Queda maior no RendA+

Ainda que a marcação a mercado esteja afetando a maior parte dos títulos prefixados e híbridos, a queda no RendA+ chama a atenção por ser muito mais relevante. De acordo com os especialistas consultados pelo E-Investidor, a desvalorização mais expressiva nesta categoria acontece em função do maior “duration” – termo que define o prazo médio para recuperar o investimento realizado na compra do ativo.

Entre todos os ativos do Tesouro Direto, o RendA+ é o que possui os vencimentos mais longos – por exemplo, com data de conversão para 2065 e vencimento para 2084. Ou seja, a fase de acumulação vai até 2065 e a distribuição até 2084. Já o título IPCA+ mais longo vence em 2045.

“Quanto maior a duration no papel, maior vai ser o deságio ou o ágio. No cenário de abertura de juros, é deságio. No cenário de fechamento de juros, é um ágio. Então, é proporcional ao vencimento”, afirma Nicolas Gass, especialista em mercado de capitais e sócio da GT Capital.

Essa também é a explicação de Filipe Arend, head de Renda Fixa da Faz Capital. “O prazo médio ponderado do Renda+ acaba sendo maior do que o do Tesouro IPCA+. Na renda fixa, esse é o conceito que a gente chama de duration.

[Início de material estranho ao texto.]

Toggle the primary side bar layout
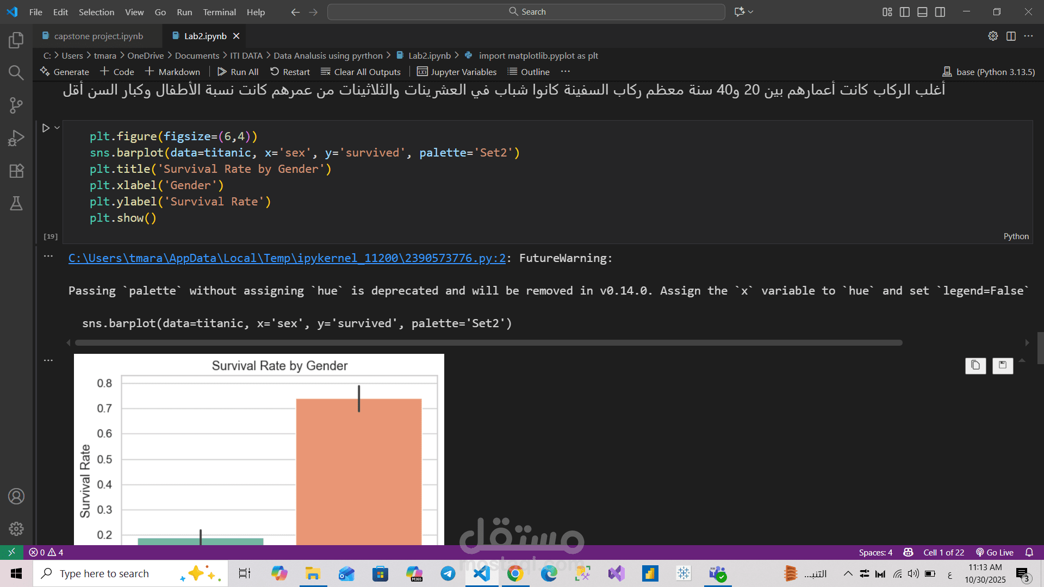Screen dimensions: 1044x587 tap(905, 12)
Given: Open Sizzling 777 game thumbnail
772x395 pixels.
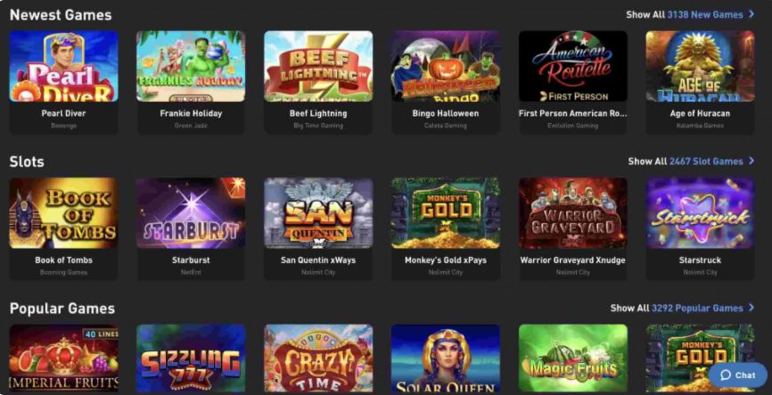Looking at the screenshot, I should tap(191, 358).
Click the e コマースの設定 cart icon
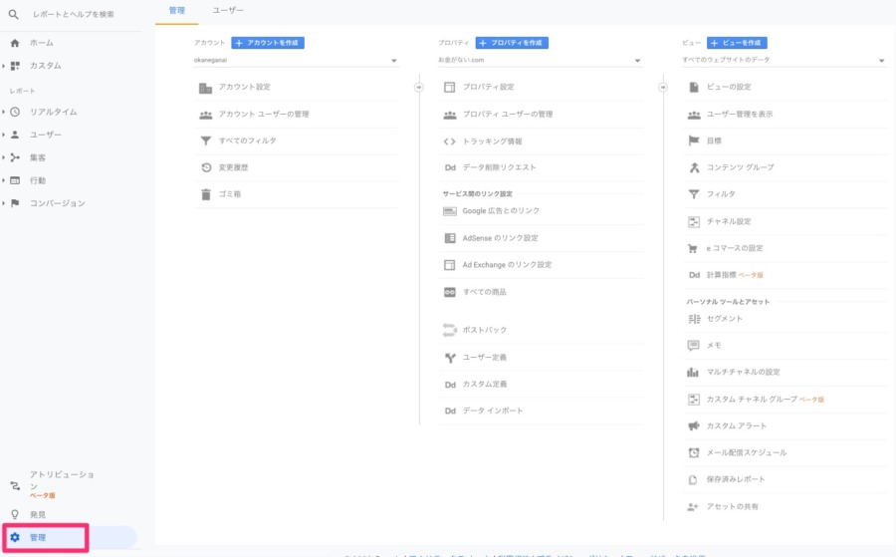Image resolution: width=896 pixels, height=557 pixels. pyautogui.click(x=694, y=248)
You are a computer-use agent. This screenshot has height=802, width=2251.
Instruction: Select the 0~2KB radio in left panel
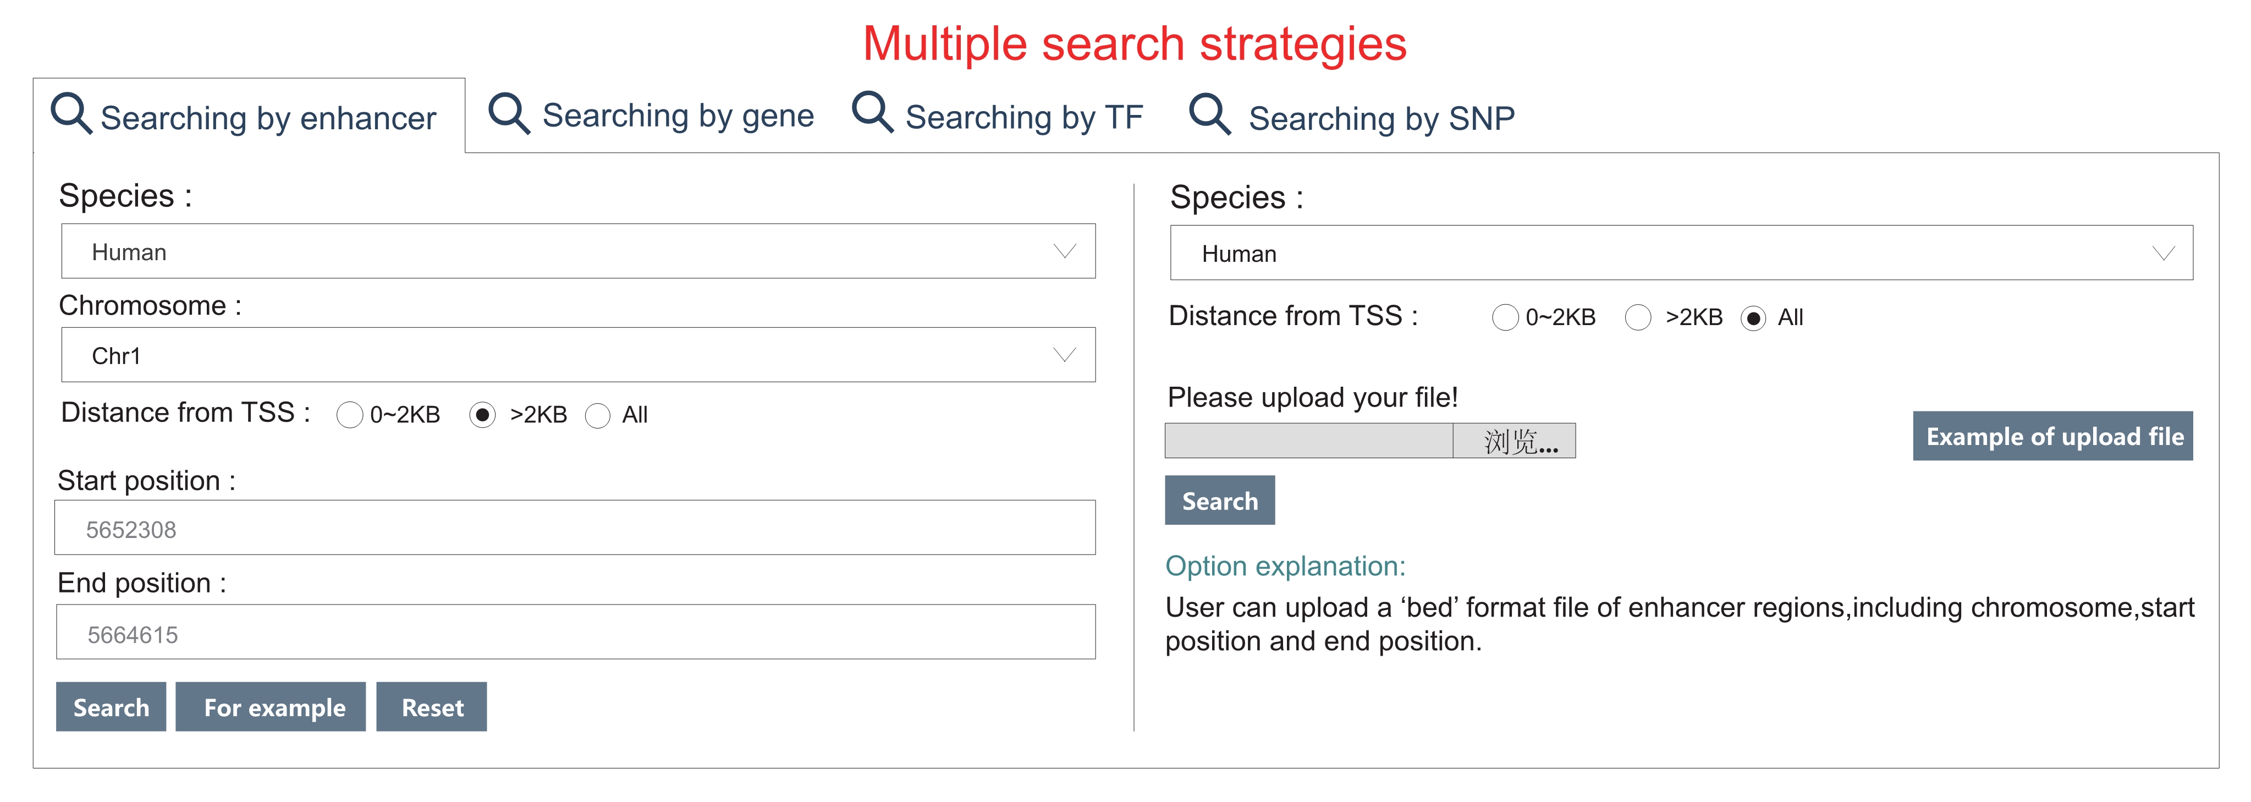pyautogui.click(x=350, y=415)
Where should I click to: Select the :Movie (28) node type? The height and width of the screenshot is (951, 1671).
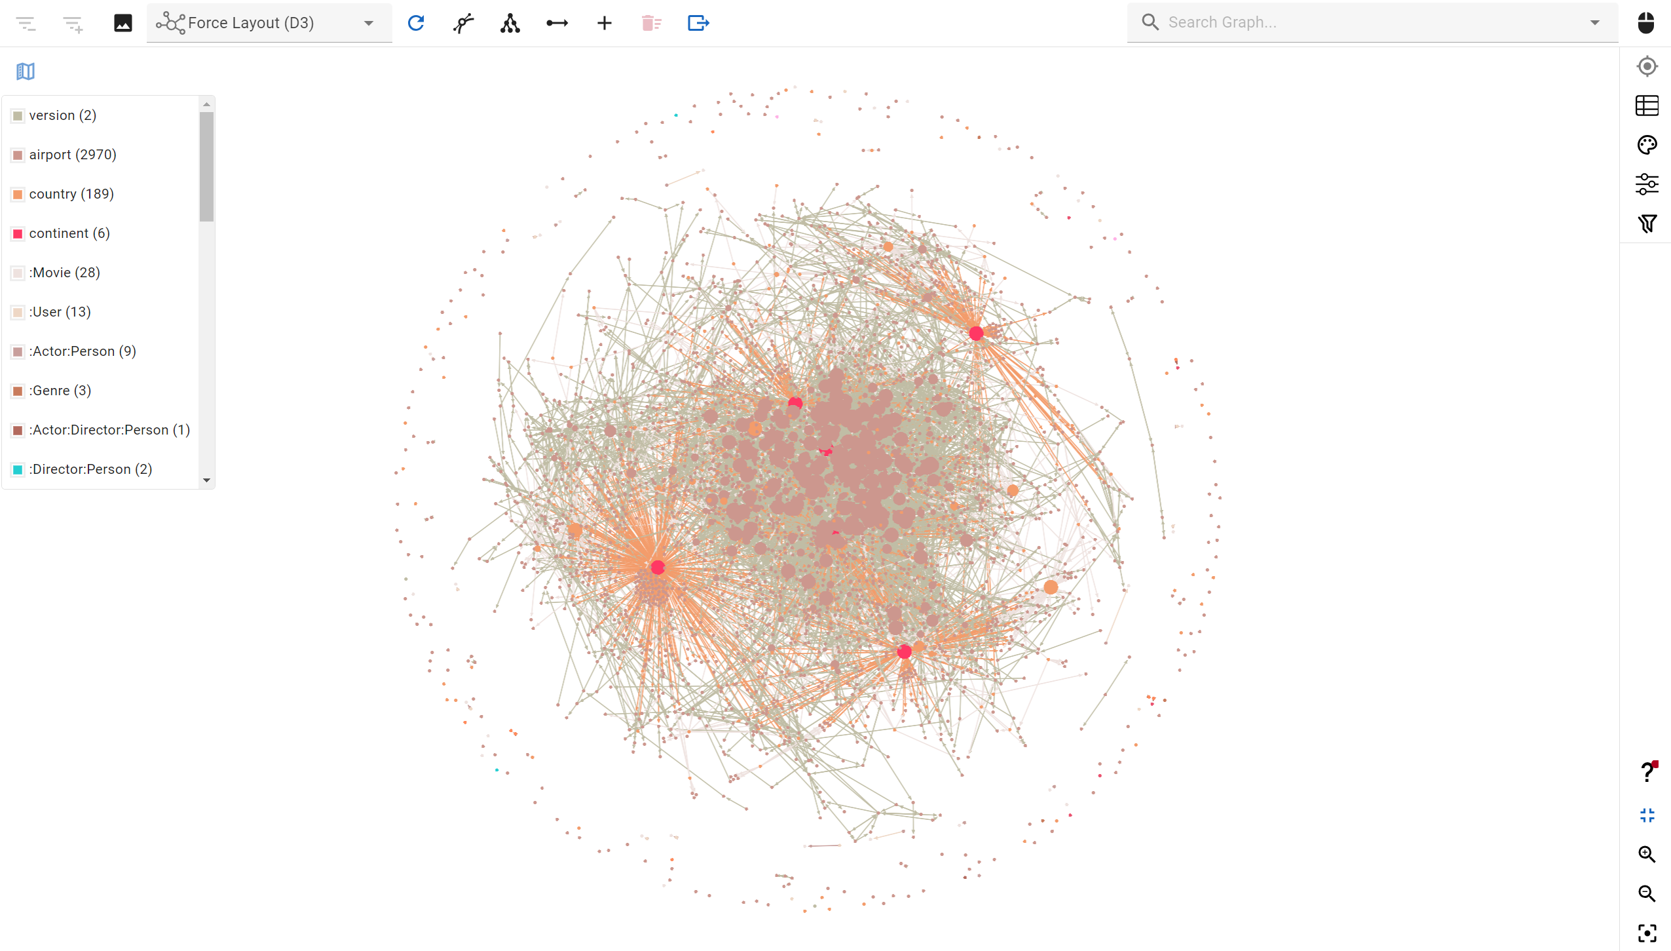(63, 272)
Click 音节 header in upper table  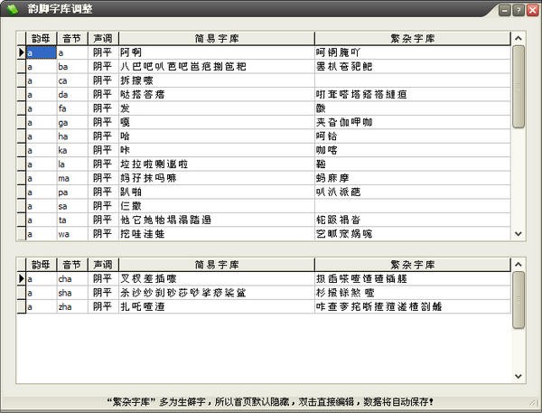(x=72, y=38)
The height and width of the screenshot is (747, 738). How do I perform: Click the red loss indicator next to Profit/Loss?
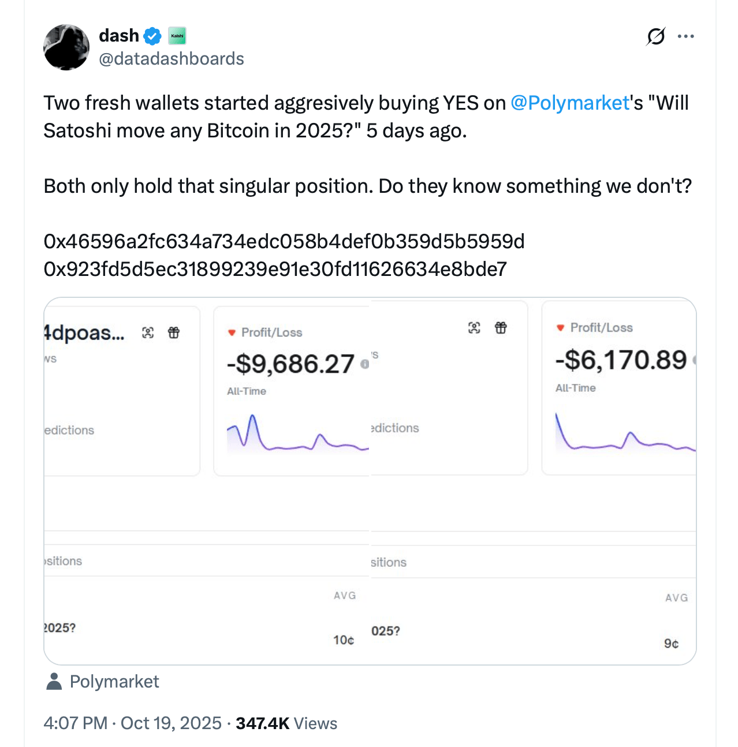coord(231,332)

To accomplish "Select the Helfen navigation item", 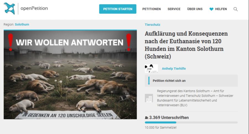I will (221, 9).
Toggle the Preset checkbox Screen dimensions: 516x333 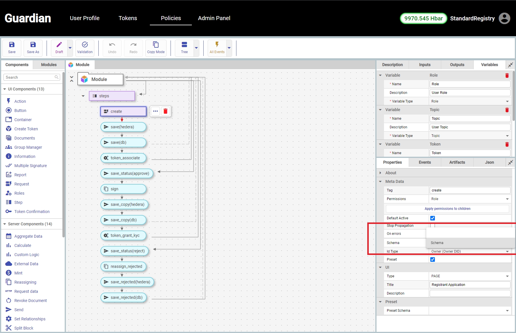[432, 260]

Quanto maior a duration do papel, maior a sensibilidade do preço desse título frente a uma mudança na taxa na qual está sendo negociado”, diz o especialista.

Já Glaciano, especialista em finanças, aponta outras características que podem tornar o título mais sensível que os demais às quedas de juros. “Diferenças na composição e na duração dos ativos, estratégias de gestão mais agressivas, menor liquidez”, cita.

Oportunidade para investir no Tesouro RendA+?

Para os especialistas consultados pela reportagem, o Tesouro RendA+ oferece oportunidade, mas para quem tem o objetivo específico de geração de renda extra na aposentadoria e pode completar todo o ciclo do investimento. Para quem pretende vender antes do vencimento, a recomendação vai para o Tesouro IPCA+.

“Para marcação ao mercado, o RendA+ tem bastante risco envolvido. A gente prefere, então, utilizar o próprio Tesouro IPCA+ com vencimentos mais curtos, tendo as variações dentro da relação risco e retorno que achamos mais interessante”, diz Nepomuceno, analista de renda fixa da Nord Research. “Acredito que a oportunidade está, de fato, no Tesouro IPCA+ e nos prefixados”, afirma Gass, especialista em mercado de capitais e sócio da GT Capital.